-- BEGIN Document passage --
Insights
- Agents are reshaping how products are conceived, planned, and delivered, positioning AI as more than just a tool in product management workflows.
- Vibe coding is accelerating early validation by speeding prototype creation and experimentation before major investment.
- As AI automates more workflows, product manager and product owner decision rights and expectations increase, alongside intensified accountability.
- AI is moving from product management dashboards to end-to-end enablement, accelerating discovery insights, supporting definition decisions, and reducing execution overhead across the product life cycle.
- To get ahead, organizations should scale impact with a new product-centric operating model and staged maturity roadmap, while prioritising a few high-value use cases, set governance guardrails, upskill teams, integrate AI into core platforms, and measure and broadcast outcomes.
The evolution of artificial intelligence (AI) and AI agents is changing the way digital products are conceived, planned, and delivered. Product managers (PMs) and product owners (POs), traditionally responsible for managing teams and products, now operate in an environment where AI has the potential to become more than just a tool.
Vibe coding, a term used to describe the production of software through natural language prompts, as exemplified by tools such as Replit, Cursor, Infosys Topaz Fabric Viber, and Lovable, increases the speed of prototype creation, while expanding creative bandwidth and accelerating experimentation before investment. It has proved promising in Infosys client implementations.
Netra Chandramohan, a product manager writing on Medium, says: “I view vibe coding as a way to accelerate the part of the work that benefits most from speed: early validation.”
AI systems are also beginning to show emerging capabilities in contextual reasoning and multistep orchestration. Autonomous agents can be used to automate whole product management workflows, including the product definition, design, and development phases, giving rise to evolving PM roles in AI orchestration, supervision, and strategic alignment.
AI is augmenting both PM and PO roles, helping them adapt to changing markets by assisting with data analysis and insights, supporting more informed decisions, and providing faster responses to customer needs.
For example, Infosys Manufacturing is working on use cases such as turning high-volume customer feedback into actionable product roadmaps, and using AI to accelerate operational decisions that influence product strategy.
In paper box manufacturing, AI was used as a decision-support teammate. The AI system assisted with waste and scrap rate modeling, and provided optimal sequencing and timing recommendations for producing the paper boxes. This enabled better coordination across logistics functions, resulting in more productivity and throughput, reduced lead time, and greater speed and reliability for customers. With improved service, customers now order more, increasing data for regional product customization and further logistics efficiencies.
Clout in the organization
Getting AI right will make PMs and POs more important in the enterprise. According to an MIT Sloan Management Review report published in late 2025, 76% of executives say they view agentic AI as more like a coworker that gives employees the freedom to focus on higher-value work, a shift that influences the structure of roles and allocation of decision rights. As AI-augmented and AI-automated workflows become more common, the responsibilities of PMs and POs will in turn shift to higher-level decision-making and product development.
According to Airtable, an AI app building platform that publishes annual predictions for product teams, its 2026 report highlights that 92% of product leaders globally now own revenue outcomes for their business function or product unit, marking a significant shift in the last four years, from just 45% in 2022.
-- END Document passage --
-- BEGIN Dataset extract --
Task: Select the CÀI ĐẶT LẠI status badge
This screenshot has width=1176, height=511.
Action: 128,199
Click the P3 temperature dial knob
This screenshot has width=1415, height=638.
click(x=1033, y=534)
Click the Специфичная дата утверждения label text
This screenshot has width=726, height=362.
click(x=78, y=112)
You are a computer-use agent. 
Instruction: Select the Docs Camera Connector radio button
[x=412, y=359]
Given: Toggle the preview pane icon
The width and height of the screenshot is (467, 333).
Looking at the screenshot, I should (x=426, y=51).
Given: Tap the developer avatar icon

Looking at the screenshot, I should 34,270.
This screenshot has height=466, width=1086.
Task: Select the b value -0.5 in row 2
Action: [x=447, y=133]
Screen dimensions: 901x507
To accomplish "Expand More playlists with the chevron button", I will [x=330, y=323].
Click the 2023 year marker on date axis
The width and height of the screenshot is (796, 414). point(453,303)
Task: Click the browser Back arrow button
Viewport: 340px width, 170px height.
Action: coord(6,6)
-- END Dataset extract --
Instructions >>
1. In the text on AI in product management, what percentage of executives view agentic AI as more like a coworker, according to the MIT Sloan Management Review report?
2. Retype word for word the section of the text on AI in product management that opens with the words containing "For example, Infosys" and closes with "further logistics efficiencies.".

Answers per task >>
1. 76%

2.
For example, Infosys Manufacturing is working on use cases such as turning high-volume customer feedback into actionable product roadmaps, and using AI to accelerate operational decisions that influence product strategy.
In paper box manufacturing, AI was used as a decision-support teammate. The AI system assisted with waste and scrap rate modeling, and provided optimal sequencing and timing recommendations for producing the paper boxes. This enabled better coordination across logistics functions, resulting in more productivity and throughput, reduced lead time, and greater speed and reliability for customers. With improved service, customers now order more, increasing data for regional product customization and further logistics efficiencies.